*Records:*
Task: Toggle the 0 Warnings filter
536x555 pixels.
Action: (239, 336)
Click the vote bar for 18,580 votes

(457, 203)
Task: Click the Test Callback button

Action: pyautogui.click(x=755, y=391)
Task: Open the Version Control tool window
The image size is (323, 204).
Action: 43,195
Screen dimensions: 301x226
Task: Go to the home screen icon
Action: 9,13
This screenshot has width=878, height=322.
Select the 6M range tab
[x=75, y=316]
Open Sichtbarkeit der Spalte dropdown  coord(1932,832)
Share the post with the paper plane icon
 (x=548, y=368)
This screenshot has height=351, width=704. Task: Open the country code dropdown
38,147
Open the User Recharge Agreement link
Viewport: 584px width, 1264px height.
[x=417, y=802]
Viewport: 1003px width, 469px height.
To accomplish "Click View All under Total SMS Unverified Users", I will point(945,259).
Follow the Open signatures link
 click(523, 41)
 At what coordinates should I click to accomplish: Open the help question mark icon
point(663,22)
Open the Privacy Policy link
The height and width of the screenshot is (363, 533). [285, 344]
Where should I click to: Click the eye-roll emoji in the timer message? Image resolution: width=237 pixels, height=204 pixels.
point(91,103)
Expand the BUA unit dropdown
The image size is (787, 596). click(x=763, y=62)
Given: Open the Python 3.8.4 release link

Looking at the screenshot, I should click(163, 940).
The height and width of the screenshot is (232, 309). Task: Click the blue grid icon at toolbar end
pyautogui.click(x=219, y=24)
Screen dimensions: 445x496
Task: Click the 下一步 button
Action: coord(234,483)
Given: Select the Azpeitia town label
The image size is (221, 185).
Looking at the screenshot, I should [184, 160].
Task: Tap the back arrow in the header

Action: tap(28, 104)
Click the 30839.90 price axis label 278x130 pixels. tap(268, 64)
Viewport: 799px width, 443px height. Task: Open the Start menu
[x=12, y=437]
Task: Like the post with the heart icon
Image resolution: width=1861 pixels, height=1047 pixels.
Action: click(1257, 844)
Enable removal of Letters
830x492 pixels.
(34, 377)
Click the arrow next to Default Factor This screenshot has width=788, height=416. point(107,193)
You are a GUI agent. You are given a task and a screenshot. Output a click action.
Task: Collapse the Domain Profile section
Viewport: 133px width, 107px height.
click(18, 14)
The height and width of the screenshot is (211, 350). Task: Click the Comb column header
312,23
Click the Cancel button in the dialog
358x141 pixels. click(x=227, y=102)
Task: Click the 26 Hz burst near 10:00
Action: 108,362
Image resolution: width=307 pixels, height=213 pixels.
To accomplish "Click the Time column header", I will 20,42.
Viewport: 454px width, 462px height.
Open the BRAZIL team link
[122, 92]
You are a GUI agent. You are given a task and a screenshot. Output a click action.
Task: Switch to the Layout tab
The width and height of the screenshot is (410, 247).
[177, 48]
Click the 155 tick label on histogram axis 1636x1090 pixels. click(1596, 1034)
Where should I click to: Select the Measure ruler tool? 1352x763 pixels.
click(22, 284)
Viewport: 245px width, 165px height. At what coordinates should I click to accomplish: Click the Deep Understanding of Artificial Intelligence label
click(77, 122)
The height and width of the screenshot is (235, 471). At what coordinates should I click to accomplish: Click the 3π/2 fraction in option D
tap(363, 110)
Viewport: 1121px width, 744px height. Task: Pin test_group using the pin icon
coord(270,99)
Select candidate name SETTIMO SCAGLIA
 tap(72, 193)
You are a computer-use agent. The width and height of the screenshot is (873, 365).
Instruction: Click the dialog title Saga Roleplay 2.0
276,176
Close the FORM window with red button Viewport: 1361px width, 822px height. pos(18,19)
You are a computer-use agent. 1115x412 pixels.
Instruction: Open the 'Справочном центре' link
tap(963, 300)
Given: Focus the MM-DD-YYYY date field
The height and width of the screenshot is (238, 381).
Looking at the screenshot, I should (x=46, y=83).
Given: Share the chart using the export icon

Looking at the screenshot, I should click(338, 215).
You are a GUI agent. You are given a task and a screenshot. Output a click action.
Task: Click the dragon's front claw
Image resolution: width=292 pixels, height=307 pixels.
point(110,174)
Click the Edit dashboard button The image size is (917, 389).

*Set exercise:*
Can you rewrite all of the items above with "Viewport" changed to "Window" and nothing else altered?

*Expected answer:*
Task: Toggle the 0 Warnings filter
536x555 pixels.
Action: (239, 336)
Click the vote bar for 18,580 votes

(457, 203)
Task: Click the Test Callback button

Action: pyautogui.click(x=755, y=391)
Task: Open the Version Control tool window
The image size is (323, 204).
Action: 43,195
Screen dimensions: 301x226
Task: Go to the home screen icon
Action: 9,13
This screenshot has width=878, height=322.
Select the 6M range tab
[x=75, y=316]
Open Sichtbarkeit der Spalte dropdown  coord(1932,832)
Share the post with the paper plane icon
 (x=548, y=368)
This screenshot has height=351, width=704. Task: Open the country code dropdown
38,147
Open the User Recharge Agreement link
Window: 584px width, 1264px height.
[x=417, y=802]
Window: 1003px width, 469px height.
To accomplish "Click View All under Total SMS Unverified Users", I will point(945,259).
Follow the Open signatures link
 click(523, 41)
 At what coordinates should I click to accomplish: Open the help question mark icon
point(663,22)
Open the Privacy Policy link
The height and width of the screenshot is (363, 533). [285, 344]
Where should I click to: Click the eye-roll emoji in the timer message? Image resolution: width=237 pixels, height=204 pixels.
point(91,103)
Expand the BUA unit dropdown
The image size is (787, 596). click(x=763, y=62)
Given: Open the Python 3.8.4 release link

Looking at the screenshot, I should click(163, 940).
The height and width of the screenshot is (232, 309). Task: Click the blue grid icon at toolbar end
pyautogui.click(x=219, y=24)
Screen dimensions: 445x496
Task: Click the 下一步 button
Action: coord(234,483)
Given: Select the Azpeitia town label
The image size is (221, 185).
Looking at the screenshot, I should [184, 160].
Task: Tap the back arrow in the header

Action: tap(28, 104)
Click the 30839.90 price axis label 278x130 pixels. tap(268, 64)
Window: 799px width, 443px height. Task: Open the Start menu
[x=12, y=437]
Task: Like the post with the heart icon
Image resolution: width=1861 pixels, height=1047 pixels.
Action: click(1257, 844)
Enable removal of Letters
830x492 pixels.
(34, 377)
Click the arrow next to Default Factor This screenshot has width=788, height=416. point(107,193)
You are a GUI agent. You are given a task and a screenshot. Output a click action.
Task: Collapse the Domain Profile section
Window: 133px width, 107px height.
click(18, 14)
The height and width of the screenshot is (211, 350). Task: Click the Comb column header
312,23
Click the Cancel button in the dialog
358x141 pixels. click(x=227, y=102)
Task: Click the 26 Hz burst near 10:00
Action: 108,362
Image resolution: width=307 pixels, height=213 pixels.
To accomplish "Click the Time column header", I will 20,42.
Window: 454px width, 462px height.
Open the BRAZIL team link
[122, 92]
You are a GUI agent. You are given a task and a screenshot. Output a click action.
Task: Switch to the Layout tab
The width and height of the screenshot is (410, 247).
[177, 48]
Click the 155 tick label on histogram axis 1636x1090 pixels. click(1596, 1034)
Where should I click to: Select the Measure ruler tool? 1352x763 pixels.
click(22, 284)
Window: 245px width, 165px height. At what coordinates should I click to accomplish: Click the Deep Understanding of Artificial Intelligence label
click(77, 122)
The height and width of the screenshot is (235, 471). At what coordinates should I click to accomplish: Click the 3π/2 fraction in option D
tap(363, 110)
Window: 1121px width, 744px height. Task: Pin test_group using the pin icon
coord(270,99)
Select candidate name SETTIMO SCAGLIA
 tap(72, 193)
You are a computer-use agent. The width and height of the screenshot is (873, 365).
Instruction: Click the dialog title Saga Roleplay 2.0
276,176
Close the FORM window with red button Window: 1361px width, 822px height. pos(18,19)
You are a computer-use agent. 1115x412 pixels.
Instruction: Open the 'Справочном центре' link
tap(963, 300)
Given: Focus the MM-DD-YYYY date field
The height and width of the screenshot is (238, 381).
Looking at the screenshot, I should (x=46, y=83).
Given: Share the chart using the export icon

Looking at the screenshot, I should click(338, 215).
You are a GUI agent. You are given a task and a screenshot. Output a click action.
Task: Click the dragon's front claw
Image resolution: width=292 pixels, height=307 pixels.
point(110,174)
Click the Edit dashboard button The image size is (917, 389).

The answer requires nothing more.